[start Passage]
An overview of the theme of light versus darkness in a tale of two cities
The chaotic and churning society of the eighteenth century is well-depicted in Dicken’s A Tale of Two Cities. As France goes through its intense revolution, England remains in its peaceful state. Dickens compares the two countries and their societies throughout the novel. Light and dark imagery is often used to contrast the two societies about which the novel is written, as well as to contrast characters as they change with the progressing story, for example Dr. Manette and Sydney Carton. This imagery helps to develop these characters and shows the theme of duality and contrast in other areas throughout the novel.
From the very beginning, light and dark are contrasted in A Tale of Two Cities. In the opening sentence, it says “… it was the season of Light, it was the season of Darkness ….” (5) In the opening quote, all of the contrasting aspects of England and France are discussed. In order to stress the contrast, the light versus dark motif is included. Another reason that the light versus dark motif appears in the beginning of the novel is that this sets up the use of this motif throughout the book and helps the image unify the novel by its inclusion in the beginning, middle, and end.
The light versus dark motif appears again as the reader meets one of the golden thread of the novel. Mr. Lorry goes to meet Ms. Mannette in her hotel room, where much of the story is then set up. This room is a perfect example of light/dark contrast for it is described as “a large, dark room, furnished in a funereal manner with black horsehair and heavy dark tables.” (22) This dark room is contrasted with its contents, the shining Ms. Mannette. The dark room with which Lucie is contrasted can be equated to the lives she will soon touch. Dr. Manette has been locked away in a dark prison for many years and has nearly lost his mind beyond all hope of recovery. Charles Darnay is struggling to right the wrongs done by his family and to lose the dreaded name of Evremonde. Sydney Carton has been living his degenerate life so long and so far from any light that he feels he has no purpose or worth. To all three of these men Lucie will be the shining light that will lead them to recovery and bring them out of their darkness.
[end Passage]
[start Given information]
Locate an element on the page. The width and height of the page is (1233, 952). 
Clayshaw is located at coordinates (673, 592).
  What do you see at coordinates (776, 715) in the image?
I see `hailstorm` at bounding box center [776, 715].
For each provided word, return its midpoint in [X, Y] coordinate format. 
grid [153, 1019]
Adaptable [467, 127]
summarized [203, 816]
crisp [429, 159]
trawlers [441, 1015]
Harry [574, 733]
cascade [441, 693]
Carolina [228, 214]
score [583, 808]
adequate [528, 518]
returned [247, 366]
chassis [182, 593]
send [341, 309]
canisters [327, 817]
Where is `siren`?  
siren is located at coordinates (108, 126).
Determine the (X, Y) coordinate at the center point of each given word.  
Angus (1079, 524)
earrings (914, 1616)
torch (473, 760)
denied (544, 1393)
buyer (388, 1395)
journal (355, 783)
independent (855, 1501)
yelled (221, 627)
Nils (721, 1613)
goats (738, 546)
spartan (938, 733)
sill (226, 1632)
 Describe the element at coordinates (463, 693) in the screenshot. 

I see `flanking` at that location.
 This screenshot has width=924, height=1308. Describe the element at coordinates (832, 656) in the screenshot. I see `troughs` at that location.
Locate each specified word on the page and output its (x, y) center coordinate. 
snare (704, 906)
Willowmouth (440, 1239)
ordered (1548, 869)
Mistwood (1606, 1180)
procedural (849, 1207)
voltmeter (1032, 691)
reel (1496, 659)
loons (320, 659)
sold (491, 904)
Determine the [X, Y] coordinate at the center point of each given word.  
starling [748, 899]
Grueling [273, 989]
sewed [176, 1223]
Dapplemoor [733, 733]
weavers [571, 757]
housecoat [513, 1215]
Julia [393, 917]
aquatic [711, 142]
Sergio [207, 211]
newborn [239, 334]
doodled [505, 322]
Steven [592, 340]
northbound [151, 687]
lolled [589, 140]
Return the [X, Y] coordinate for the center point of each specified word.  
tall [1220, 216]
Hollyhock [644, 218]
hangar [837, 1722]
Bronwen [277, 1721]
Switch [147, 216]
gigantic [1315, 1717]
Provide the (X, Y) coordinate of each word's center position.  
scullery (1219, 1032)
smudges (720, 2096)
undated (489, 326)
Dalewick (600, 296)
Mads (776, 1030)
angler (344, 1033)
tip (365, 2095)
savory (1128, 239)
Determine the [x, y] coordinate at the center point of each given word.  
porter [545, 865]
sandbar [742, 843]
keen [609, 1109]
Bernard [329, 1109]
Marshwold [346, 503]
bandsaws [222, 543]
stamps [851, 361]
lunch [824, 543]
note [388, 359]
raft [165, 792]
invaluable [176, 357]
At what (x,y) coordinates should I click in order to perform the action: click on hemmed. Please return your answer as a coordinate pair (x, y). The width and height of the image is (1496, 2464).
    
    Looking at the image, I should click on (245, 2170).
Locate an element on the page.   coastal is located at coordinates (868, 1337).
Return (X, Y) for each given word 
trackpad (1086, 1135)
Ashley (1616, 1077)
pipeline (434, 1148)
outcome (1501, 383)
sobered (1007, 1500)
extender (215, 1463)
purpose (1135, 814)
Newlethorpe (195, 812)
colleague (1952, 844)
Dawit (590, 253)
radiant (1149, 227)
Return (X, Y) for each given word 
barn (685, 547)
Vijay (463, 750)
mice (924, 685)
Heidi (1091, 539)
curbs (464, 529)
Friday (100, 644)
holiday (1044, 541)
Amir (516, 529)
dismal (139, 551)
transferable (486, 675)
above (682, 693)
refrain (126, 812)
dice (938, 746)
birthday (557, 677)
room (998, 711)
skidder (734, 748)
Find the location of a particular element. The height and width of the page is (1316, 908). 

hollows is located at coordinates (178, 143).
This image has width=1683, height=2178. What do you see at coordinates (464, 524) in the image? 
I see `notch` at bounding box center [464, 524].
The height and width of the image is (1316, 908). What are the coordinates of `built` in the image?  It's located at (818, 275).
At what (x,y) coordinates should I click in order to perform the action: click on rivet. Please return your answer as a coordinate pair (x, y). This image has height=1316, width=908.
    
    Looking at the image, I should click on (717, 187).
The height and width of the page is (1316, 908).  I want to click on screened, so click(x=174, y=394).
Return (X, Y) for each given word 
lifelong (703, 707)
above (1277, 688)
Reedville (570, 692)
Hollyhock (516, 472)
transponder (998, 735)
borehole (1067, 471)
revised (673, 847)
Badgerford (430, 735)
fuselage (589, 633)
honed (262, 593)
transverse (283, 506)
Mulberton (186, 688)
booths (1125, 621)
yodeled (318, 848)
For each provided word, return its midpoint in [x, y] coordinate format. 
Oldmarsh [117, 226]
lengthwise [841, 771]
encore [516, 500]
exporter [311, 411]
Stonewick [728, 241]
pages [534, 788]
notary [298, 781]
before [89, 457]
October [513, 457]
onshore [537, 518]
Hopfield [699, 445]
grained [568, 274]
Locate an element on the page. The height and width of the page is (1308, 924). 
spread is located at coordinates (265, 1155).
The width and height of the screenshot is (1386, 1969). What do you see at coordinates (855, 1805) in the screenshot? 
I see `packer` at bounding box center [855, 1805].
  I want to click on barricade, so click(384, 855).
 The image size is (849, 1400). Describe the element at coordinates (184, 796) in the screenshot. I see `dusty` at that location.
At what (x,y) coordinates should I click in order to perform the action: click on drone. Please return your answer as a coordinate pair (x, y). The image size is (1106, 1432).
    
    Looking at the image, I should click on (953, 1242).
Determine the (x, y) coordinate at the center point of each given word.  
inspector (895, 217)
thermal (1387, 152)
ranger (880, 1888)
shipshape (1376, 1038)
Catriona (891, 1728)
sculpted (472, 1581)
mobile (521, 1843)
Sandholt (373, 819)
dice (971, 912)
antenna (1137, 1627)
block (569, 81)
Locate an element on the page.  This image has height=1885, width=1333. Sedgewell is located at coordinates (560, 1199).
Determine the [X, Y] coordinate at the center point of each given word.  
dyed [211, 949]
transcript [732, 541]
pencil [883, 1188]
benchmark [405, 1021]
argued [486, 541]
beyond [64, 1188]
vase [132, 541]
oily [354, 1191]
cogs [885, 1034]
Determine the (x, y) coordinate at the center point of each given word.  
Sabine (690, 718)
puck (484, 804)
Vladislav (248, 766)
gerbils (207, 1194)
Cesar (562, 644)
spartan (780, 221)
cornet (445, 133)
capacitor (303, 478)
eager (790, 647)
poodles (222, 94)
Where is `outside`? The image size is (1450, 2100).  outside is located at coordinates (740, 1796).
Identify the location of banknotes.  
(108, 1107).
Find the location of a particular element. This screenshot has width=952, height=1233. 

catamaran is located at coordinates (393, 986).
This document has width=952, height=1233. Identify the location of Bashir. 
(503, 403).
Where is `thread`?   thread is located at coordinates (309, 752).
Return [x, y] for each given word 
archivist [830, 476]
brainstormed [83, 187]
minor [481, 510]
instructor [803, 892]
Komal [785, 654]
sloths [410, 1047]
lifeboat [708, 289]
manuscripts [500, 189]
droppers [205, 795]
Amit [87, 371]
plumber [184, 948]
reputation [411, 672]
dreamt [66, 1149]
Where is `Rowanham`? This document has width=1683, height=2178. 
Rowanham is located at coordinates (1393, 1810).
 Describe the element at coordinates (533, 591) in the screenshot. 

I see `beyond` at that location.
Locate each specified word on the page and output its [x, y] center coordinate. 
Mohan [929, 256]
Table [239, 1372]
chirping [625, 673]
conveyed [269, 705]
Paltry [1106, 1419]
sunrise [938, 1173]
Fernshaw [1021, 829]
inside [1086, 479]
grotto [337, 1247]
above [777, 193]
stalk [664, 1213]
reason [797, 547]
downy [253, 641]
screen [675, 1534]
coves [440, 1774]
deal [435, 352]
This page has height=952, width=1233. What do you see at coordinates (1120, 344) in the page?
[end Given information]
▶ _Short problem_: Copy the overview of light and darkness in A Tale of Two Cities, beginning at the words "An overview of" and stopping after "areas throughout the novel.", and substitute "symbolism" for every "imagery".

▶ _Answer to this exercise_:
An overview of the theme of light versus darkness in a tale of two cities
The chaotic and churning society of the eighteenth century is well-depicted in Dicken’s A Tale of Two Cities. As France goes through its intense revolution, England remains in its peaceful state. Dickens compares the two countries and their societies throughout the novel. Light and dark symbolism is often used to contrast the two societies about which the novel is written, as well as to contrast characters as they change with the progressing story, for example Dr. Manette and Sydney Carton. This symbolism helps to develop these characters and shows the theme of duality and contrast in other areas throughout the novel.